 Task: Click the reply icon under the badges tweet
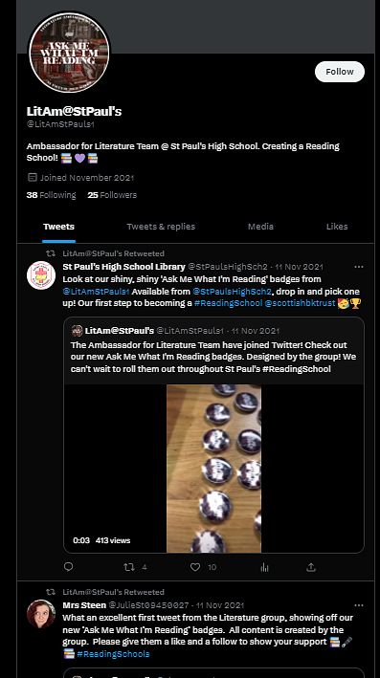(68, 567)
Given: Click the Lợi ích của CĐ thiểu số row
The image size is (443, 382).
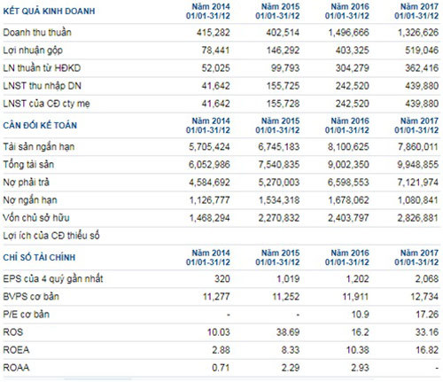Looking at the screenshot, I should point(222,236).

• **EXERCISE**: Go through the material above and retype every line exactly, without the images.

• **ANSWER SECTION**:
 Task: Click the reply icon under the badges tweet
(68, 567)
Given: Click the Lợi ích của CĐ thiểu số row
The image size is (443, 382).
Looking at the screenshot, I should point(222,236).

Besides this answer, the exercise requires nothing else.